__WHAT NEEDS TO BE DONE__: Transcribe the entries that follow, word for word.

__DATA SHOWN__:
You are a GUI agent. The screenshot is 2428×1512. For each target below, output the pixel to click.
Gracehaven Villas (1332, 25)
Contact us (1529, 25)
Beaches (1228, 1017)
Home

__RESPONSE FOR THIS EXERCISE__:
You are a GUI agent. The screenshot is 2428×1512. For each target below, output the pixel to click.
Gracehaven Villas (1332, 25)
Contact us (1529, 25)
Beaches (1228, 1017)
Home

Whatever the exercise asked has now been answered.